A Justiça Federal decidiu que a Funai (Fundação Nacional dos Povos Indígenas) e a União Federal devem retomar e finalizar o processo de demarcação física da Terra Indígena Sururuá, em Tabatinga (AM), em no máximo 12 meses.
O território é habitado por comunidades indígenas das etnias Kokama e Tikuna e está situado nos municípios de Benjamin Constant e São Paulo de Olivença, no estado do Amazonas.
A sentença atende a um pedido do MPF (Ministério Público Federal), que ressaltou a paralisação do procedimento administrativo desde 2014, mesmo com a área já tendo sido reconhecida como indígena por uma portaria do Ministério da Justiça em 2010.
Na decisão, a juíza federal enfatizou que a demora superior a dez anos representa uma omissão injustificável do poder público e fere os direitos fundamentais dos povos indígenas, especialmente o direito à terra, assegurado pela Constituição Federal e por tratados internacionais dos quais o Brasil é parte.

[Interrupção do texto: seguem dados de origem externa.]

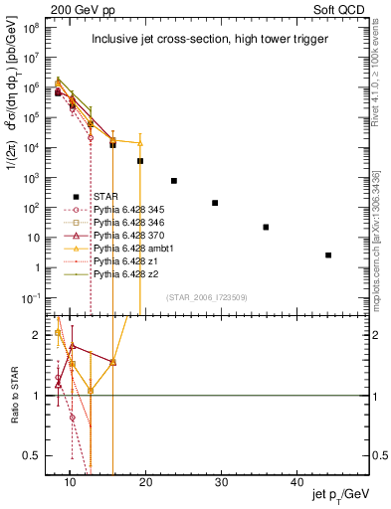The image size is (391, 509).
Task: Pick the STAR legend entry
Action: point(111,196)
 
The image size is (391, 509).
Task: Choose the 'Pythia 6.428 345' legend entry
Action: point(132,210)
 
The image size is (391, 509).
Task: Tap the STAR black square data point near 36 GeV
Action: point(266,227)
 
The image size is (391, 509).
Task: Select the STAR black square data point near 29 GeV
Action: point(215,203)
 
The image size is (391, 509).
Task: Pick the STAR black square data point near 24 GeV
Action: point(174,181)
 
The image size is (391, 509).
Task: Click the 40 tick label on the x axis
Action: point(297,481)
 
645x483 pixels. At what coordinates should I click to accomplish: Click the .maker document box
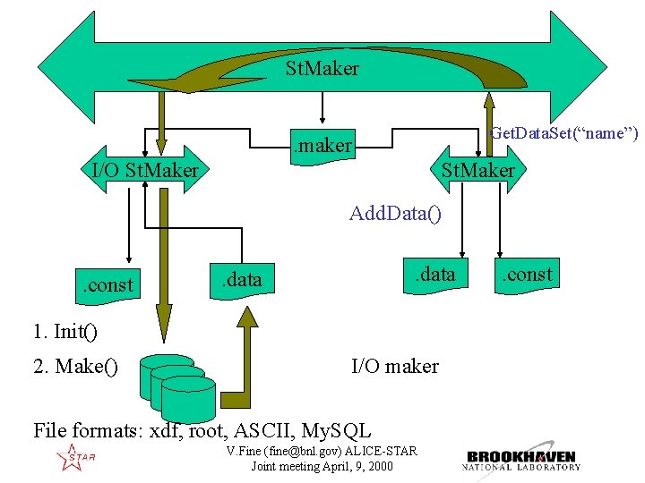coord(322,147)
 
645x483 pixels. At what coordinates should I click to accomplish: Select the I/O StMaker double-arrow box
coord(145,170)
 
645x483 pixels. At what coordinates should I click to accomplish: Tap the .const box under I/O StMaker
coord(108,286)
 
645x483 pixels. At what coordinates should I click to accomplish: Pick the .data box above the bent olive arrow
coord(242,282)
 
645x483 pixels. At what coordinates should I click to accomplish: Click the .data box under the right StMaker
coord(435,275)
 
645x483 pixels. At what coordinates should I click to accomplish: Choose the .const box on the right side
coord(527,275)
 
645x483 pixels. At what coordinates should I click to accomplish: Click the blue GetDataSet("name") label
coord(564,133)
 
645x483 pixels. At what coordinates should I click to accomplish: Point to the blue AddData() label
coord(395,214)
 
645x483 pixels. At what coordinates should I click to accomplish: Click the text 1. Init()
coord(65,331)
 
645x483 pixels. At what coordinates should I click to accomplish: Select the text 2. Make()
coord(75,366)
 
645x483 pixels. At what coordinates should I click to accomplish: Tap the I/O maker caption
coord(395,366)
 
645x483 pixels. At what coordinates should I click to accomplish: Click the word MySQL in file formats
coord(336,431)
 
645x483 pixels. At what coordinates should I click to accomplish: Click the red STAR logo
coord(75,457)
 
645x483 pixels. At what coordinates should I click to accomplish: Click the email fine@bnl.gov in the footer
coord(305,452)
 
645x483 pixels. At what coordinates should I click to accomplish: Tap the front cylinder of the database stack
coord(188,400)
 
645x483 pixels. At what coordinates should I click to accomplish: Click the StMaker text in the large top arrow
coord(322,68)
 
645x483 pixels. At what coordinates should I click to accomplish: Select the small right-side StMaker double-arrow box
coord(478,169)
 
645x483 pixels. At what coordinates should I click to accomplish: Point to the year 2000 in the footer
coord(381,467)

A Funai e a União têm um prazo de até 30 dias para apresentar um cronograma detalhado com as fases do trabalho, prazos, fontes de financiamento e previsão para conclusão.
As instituições também devem fornecer atualizações periódicas sobre o progresso do processo de demarcação.
A CNN Brasil entrou em contato com a FUNAI e a AGU (Advocacia-Geral da União) para um posicionamento sobre a decisão, e aguarda retorno. O espaço segue aberto.